# residential caravan sites in spain prices?



## LANEYLOO

I m wondering what to do really I convinced my hubby to buy a house in france as we coulnt afford one in spain now he wants to emigrate there ! But Im now thinking of renting my uk home and the holiday home to pay for the morgage and also cover touring spain ! can anyone suggest where I can rent in spain (costal) not bothered where but Im not sure on prices ! it must have shower and toilet blocks and electric hook up! thanks all


----------



## LANEYLOO

I forgot to say we would take out touring caravan!


----------



## LANEYLOO

I was wanting more like a caravan site so I can take my own tourer? does anybody know anywhere? in spain near the coast?


----------



## MaidenScotland

LANEYLOO said:


> I was wanting more like a caravan site so I can take my own tourer? does anybody know anywhere? in spain near the coast?
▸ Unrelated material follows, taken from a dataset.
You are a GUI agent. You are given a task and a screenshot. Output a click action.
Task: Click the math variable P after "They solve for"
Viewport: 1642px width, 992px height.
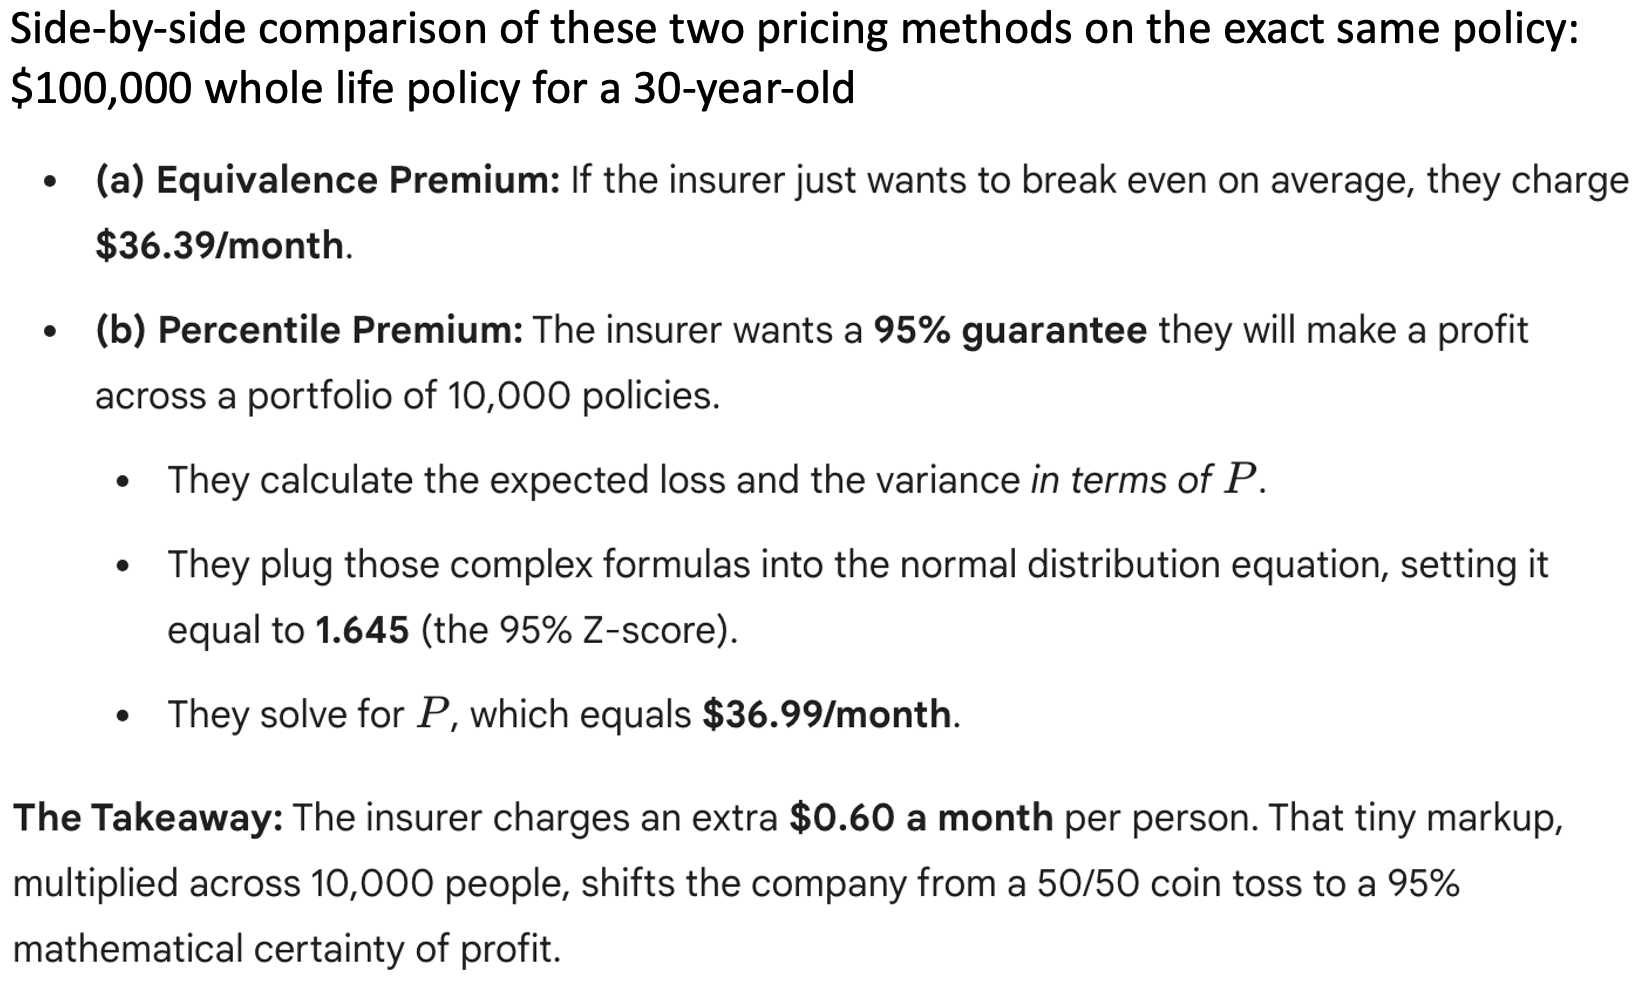[x=432, y=715]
Once again google... all you have to do is put in touring caravan parks Alicante Spain...


----------



## xabiaxica

LANEYLOO said:


> I was wanting more like a caravan site so I can take my own tourer? does anybody know anywhere? in spain near the coast?
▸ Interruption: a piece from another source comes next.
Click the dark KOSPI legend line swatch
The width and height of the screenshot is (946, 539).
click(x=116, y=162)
seriously - there are hundreds of them all around the coast - just google _residential caravan sites spain_


----------



## LANEYLOO

vilanovapark. near barcelona

I have found this one for starters ! but seems expensive at 25 euros a day?


----------



## LANEYLOO

I have been looking at long term rent and found one in benidorm for £233 a month! this would be a good one! There will be bills on top but If we can mahage to get long term let on our house at £600 a month then we could afford this! happy days


----------



## LANEYLOO

xabiachica said:


> seriously - there are hundreds of them all around the coast - just google _residential caravan sites spain_


thank you I have been all day !:clap2:


----------



## 90199

The price of a two bed apartment, with all bills included, and an indoor shower on the coast is 350€ to 400€ monthly


----------



## LANEYLOO

Thanks hepa , I will check out your link !cheers I was looking at something a little cheaper (one bedroom will do and very basic (super cheap to be able to pay off my mortgage and still live a little!)


----------



## LANEYLOO

Hepa said:


> The price of a two bed apartment, with all bills included, and an indoor shower on the coast is 350€ to 400€ monthly


hi hepa the link doesnt seem to work?


----------



## 90199

LANEYLOO said:


> hi hepa the link doesnt seem to work?


No, Fotopic must be in queer street, they don't seem to exist anymore,

sorry about that, 

Hepa


----------



## bob_bob

How about this web site
Spanish / Spain Campsites and Caravan Parks, Camping sites in Spain, Page 1


----------



## LANEYLOO

cheers all will check the next websites you ll suggested thanks x


----------